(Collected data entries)
+--

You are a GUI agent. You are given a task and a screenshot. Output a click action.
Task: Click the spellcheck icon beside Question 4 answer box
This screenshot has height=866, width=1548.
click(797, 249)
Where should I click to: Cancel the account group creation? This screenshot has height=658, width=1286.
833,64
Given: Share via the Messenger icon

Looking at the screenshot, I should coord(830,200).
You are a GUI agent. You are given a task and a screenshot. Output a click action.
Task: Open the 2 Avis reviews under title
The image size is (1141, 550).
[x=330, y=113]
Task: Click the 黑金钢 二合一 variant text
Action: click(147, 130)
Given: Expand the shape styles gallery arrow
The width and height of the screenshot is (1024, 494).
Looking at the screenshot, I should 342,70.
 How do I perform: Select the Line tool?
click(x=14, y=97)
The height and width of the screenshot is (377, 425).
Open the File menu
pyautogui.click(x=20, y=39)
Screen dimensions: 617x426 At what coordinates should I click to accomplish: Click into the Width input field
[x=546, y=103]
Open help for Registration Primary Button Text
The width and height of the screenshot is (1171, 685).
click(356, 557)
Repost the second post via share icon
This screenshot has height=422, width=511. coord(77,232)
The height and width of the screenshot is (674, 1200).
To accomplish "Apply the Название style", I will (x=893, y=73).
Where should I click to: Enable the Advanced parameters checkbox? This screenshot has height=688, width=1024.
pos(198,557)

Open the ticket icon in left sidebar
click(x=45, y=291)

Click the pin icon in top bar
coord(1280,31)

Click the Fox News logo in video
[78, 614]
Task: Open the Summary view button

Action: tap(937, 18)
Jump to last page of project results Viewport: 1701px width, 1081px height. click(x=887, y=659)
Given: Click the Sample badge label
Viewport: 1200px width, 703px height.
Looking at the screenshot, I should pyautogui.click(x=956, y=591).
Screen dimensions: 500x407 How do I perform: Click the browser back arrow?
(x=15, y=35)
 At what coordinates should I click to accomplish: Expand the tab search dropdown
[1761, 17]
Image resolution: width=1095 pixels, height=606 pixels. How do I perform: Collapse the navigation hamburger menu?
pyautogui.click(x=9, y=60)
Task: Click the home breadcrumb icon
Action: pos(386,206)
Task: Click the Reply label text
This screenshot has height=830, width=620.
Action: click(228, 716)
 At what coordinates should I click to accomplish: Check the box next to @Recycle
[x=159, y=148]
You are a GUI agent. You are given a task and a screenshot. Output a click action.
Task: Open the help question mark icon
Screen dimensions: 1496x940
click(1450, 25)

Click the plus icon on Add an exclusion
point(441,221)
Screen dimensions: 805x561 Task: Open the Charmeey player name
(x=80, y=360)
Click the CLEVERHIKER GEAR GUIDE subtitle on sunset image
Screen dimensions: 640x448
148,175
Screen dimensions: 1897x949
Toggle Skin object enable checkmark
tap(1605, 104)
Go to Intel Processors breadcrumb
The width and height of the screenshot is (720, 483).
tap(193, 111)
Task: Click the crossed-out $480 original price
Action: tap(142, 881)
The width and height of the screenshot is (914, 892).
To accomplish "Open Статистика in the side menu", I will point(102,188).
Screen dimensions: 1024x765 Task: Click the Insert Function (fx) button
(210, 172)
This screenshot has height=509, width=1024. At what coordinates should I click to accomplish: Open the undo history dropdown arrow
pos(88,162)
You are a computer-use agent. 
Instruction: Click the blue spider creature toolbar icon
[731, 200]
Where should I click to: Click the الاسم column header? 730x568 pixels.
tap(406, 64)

+--

_AIM OF THE EXERCISE_: Only the lines containing "will" are needed; copy each of them from the data.

_RESPONSE TO THIS EXERCISE_:
To accomplish "Apply the Название style", I will (x=893, y=73).
To accomplish "Open Статистика in the side menu", I will point(102,188).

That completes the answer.